The cause-effect model is based on the premise of the interaction of an agent and disease. According to this model, a disease cannot develop in the absence of exposure to an agent (Vineis & Kriebel, 2006 ). In this model there can be a clearly defined one agent-one disease such as in small pox. This is referred to as the Pasteur and Koch Postulate. This is a rare occurrence. Conversely, a clearly defined cause /agent (e.g. bacteria, parasite or virus) may result in a myriad of symptoms such that the end disease is not clearly defined. This is common with some chronic diseases. The cause/agent has also been explained in terms of the Rothman’s pie hypothesis whereby the cause is said to be made up of a number of components, each with unique significance that are necessary to initiate and produce a disease (Vineis & Kriebel, 2006,p.1).
The epidemiological triangle is a modern tool used together with other biological disciplines; mainly biostatistics to investigate causal relationship of a disease.It is an important tool in formulating prevention and control strategies of infectious diseases. It based on the interaction of the host, agent and environment of a disease. The epidemiological triangle can be used to draw a model of causative interactions of the H1N1 Influenza virus (see fig.1). The basis for establishing casual inference for the two models is based on the Bradford Hill criterion. The parameters for this criterion are strength of association, of association, consistency, specificity, temporal relationship, Biological gradient, plausibility, coherence, experiment and analogy.

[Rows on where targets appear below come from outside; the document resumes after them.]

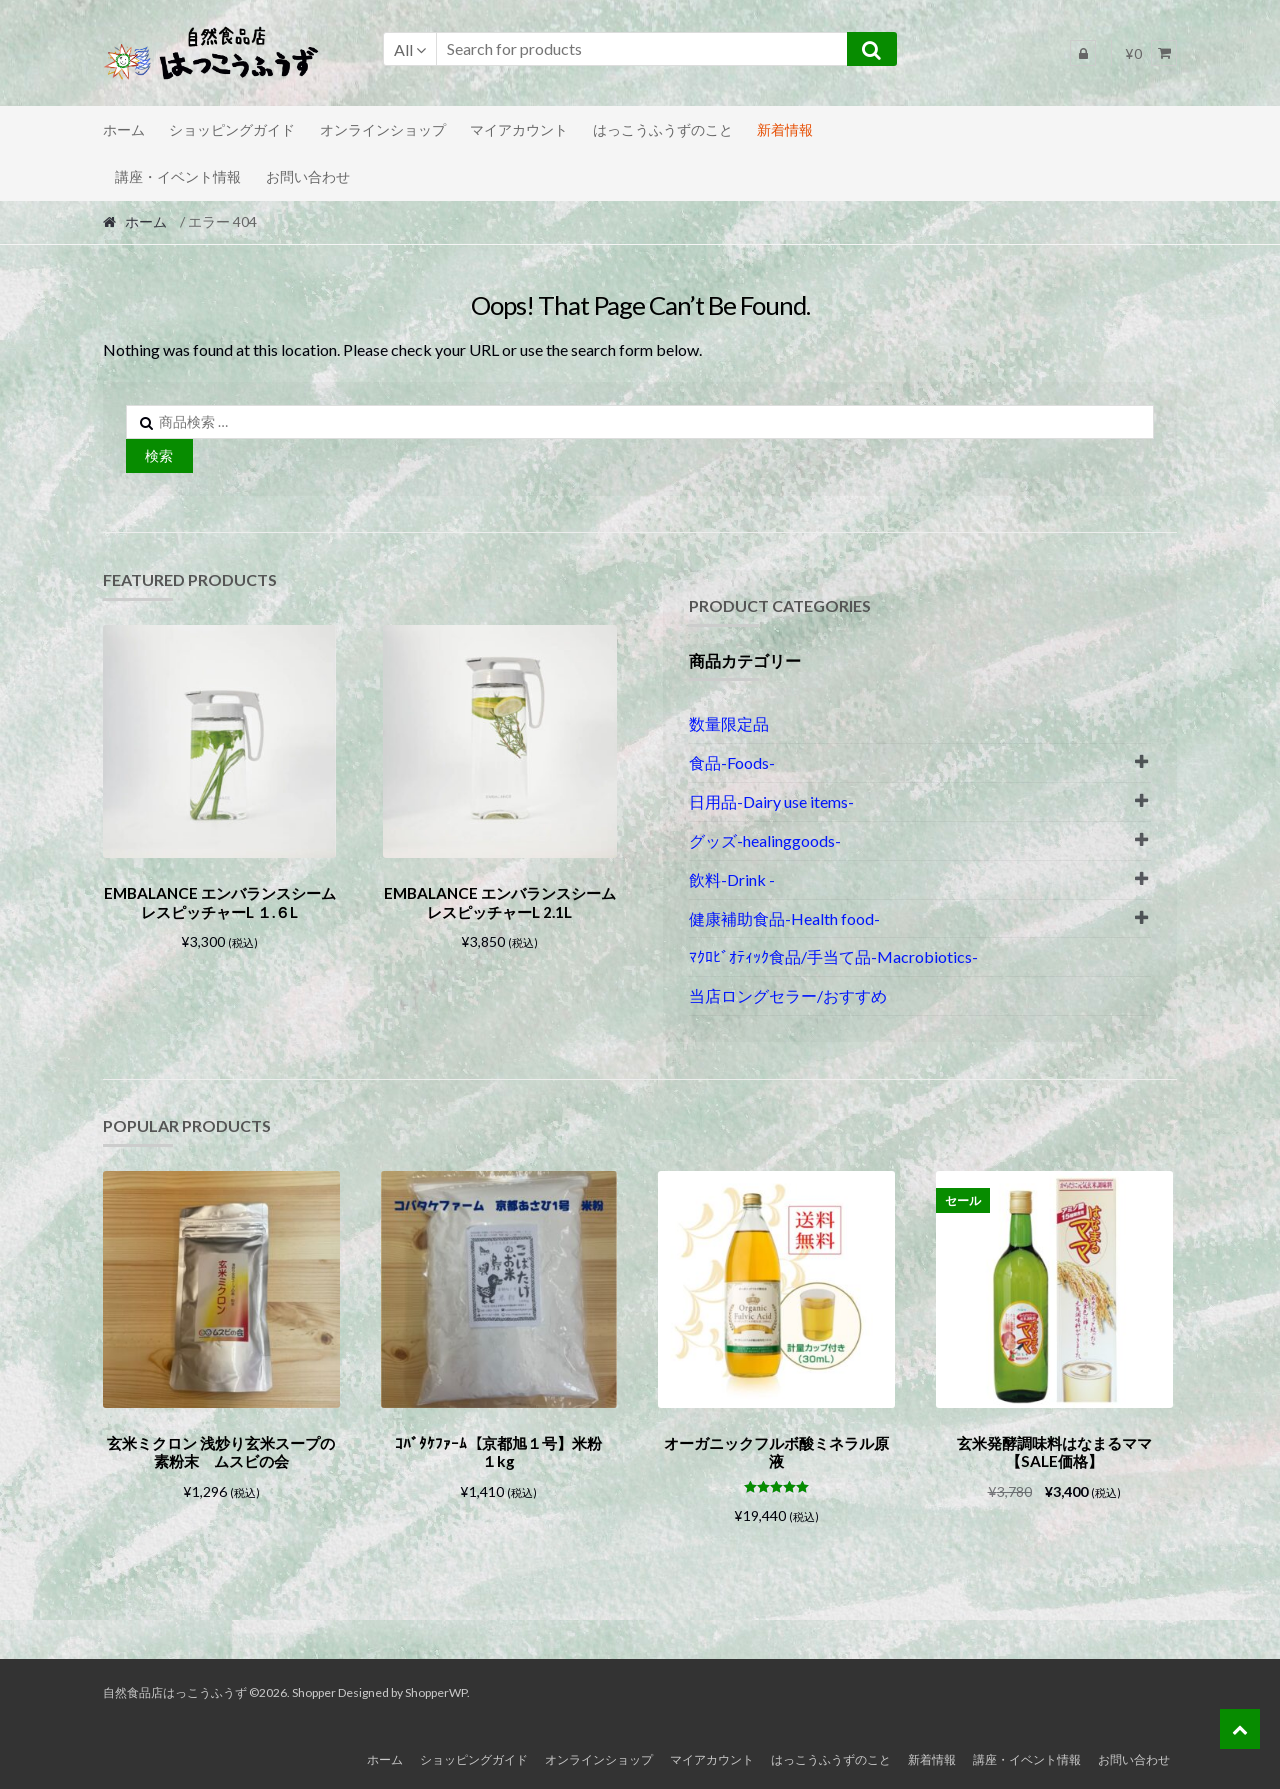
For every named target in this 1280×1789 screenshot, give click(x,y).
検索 (159, 455)
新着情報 (785, 129)
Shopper (314, 1689)
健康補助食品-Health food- (784, 918)
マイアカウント (519, 129)
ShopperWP (436, 1689)
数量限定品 (729, 723)
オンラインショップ (383, 129)
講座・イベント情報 (178, 176)
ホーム (124, 129)
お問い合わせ (308, 176)
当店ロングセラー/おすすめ (788, 995)
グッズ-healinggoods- (765, 840)
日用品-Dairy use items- (771, 801)
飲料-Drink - (732, 879)
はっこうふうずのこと (663, 129)
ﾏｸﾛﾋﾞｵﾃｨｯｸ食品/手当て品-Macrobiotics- (833, 956)
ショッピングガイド (232, 129)
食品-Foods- (732, 762)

Conclusion and Recommendation
There is always a likelihood of an eruption of an influenza pandemic owing to the unstable nature of influenza viruses. New genetic makeup from a combination of different strains can present a novel strain whose effects can be catastrophic both socially and economically as has been experienced from the H1N1 subtype. Data from the influenza epidemics of 1918, 1958/68, 1976 and more recently 2009 indicate that Influenza viruses have high transmissibility and have the potential to cover a large geographical expanse in a short period of time. This means that time is critical factor in combating a new influenza outbreak. In this regard, governments should always have appropriate response strategies to handle any sudden outbreaks.

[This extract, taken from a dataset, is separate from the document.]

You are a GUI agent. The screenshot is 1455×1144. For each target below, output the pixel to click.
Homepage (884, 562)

This can be achieved by perfecting Predictive models of epidemiology. As was the case during the 2009 H1N1 Influenza pandemic, the role of international collaboration cannot be downplayed. Developed nations need extend resources (personnel, finances, facilities, technology etc) to less developed/developing nation so as to strengthen their capacity to combat such pandemics. Otherwise, their localized efforts are bound to greatly fail. As most research have shown, public awareness and behavioral change at a personal level change have significant mitigating effects during the initial periods of an influenza outbreak when vaccines are unavailable. Therefore, public education strategies should put more emphasis on social measures such as personal hygiene and behavioral change. This form of awareness should persist even after the end of a pandemic. This can be achieved by incorporating pandemic education in mainstream education curriculum.
Understanding every aspect of a pandemic such as H1NI is crucial for future preparedness. Epidemiological studies and research should focus on the crucial areas such as host, environment and agent factors for purposes of setting up appropriate countermeasures.